Startup Logistik Paxel Catat Pertumbuhan Bisnis 30% per Bulan

Pertumbuhan bisnis Paxel yang mencapai dua digit setiap bulannya ditopang bisnis e-commerce yang melaju kencang.
Dimas Jarot Bayu
Oleh Dimas Jarot Bayu
31 Agustus 2019, 20:33
paxel
Katadata/Dimas Jarot Bayu
Startup di sektor logistik, Paxel bekerja sama dengan PSSI.

Perusahaan rintisan digital (startup) di sektor logistik, PT Paxel Teknologi Unggul (Paxel) mengklaim pertumbuhan bisnisnya mencapai 25-30 persen setiap bulan. Pertumbuhan bisnis perseroan antara lain ditopang oleh bisnis e-commerce yang tumbuh cukup kencang.

"Rata-rata kami per bulan di atas 25-30% peningkatannya," ujar CEO Paxel Bryant Christanto di Garuda Store, Jakarta, Sabtu (31/8).

Bryant mengatakan, tingginya pertumbuhan bisnis Paxel didorong oleh gaya hidup generasi muda saat ini yang serba cepat.

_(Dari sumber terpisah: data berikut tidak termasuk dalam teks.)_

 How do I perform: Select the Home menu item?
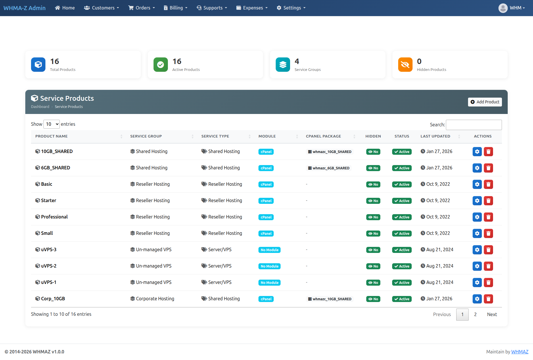click(64, 8)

Mereka, kata Bryant, menyambut layanan pengiriman dalam sehari antarkota antarprovinsi (same day delivery) yang menjadi unggulan Paxel.

(Baca: Paxel Sediakan Loker Pintar di GBK)

Selain itu, generasi muda juga lebih menyukai sistem layanan logistik berbasis digital yang diusung Paxel ketimbang yang berbasis konvensional. "Secara industri segmen ini naiknya lebih cepat dibandingkan industri logistik secara keseluruhan karena  didorong oleh e-commerce," kata Bryant.

Kontribusi paling besar ke bisnis Paxel berasal dari pengiriman logistik di sektor makanan, kosmetik, dan fesyen. Sementara, wilayah yang memberikan kontribusi paling besar terhadap bisnis Paxel, yakni Jabodetabek dan Bandung.

(Baca: Moeldoko Sebut Jokowi Bakal Temui Para Tokoh Papua)

Saat ini, Paxel sudah menjangkau delapan wilayah, yakni Jabodetabek, Bandung, Yogyakarta, Solo, Semarang, Surabaya, Malang dan Bali.Dari delapan wilayah tersebut, perusahaan telah memiliki sekitar 500 ribu pengguna aktif. 

Startup logistik ini juga berencana melakukan ekspansi ke dua wilayah lainnya pada akhir 2019, yakni Medan dan Makassar.

"Kami juga harus persiapkan sistem, SDM, operasional biar cukup kuat menghadapi growth ke depannya," kata Bryant.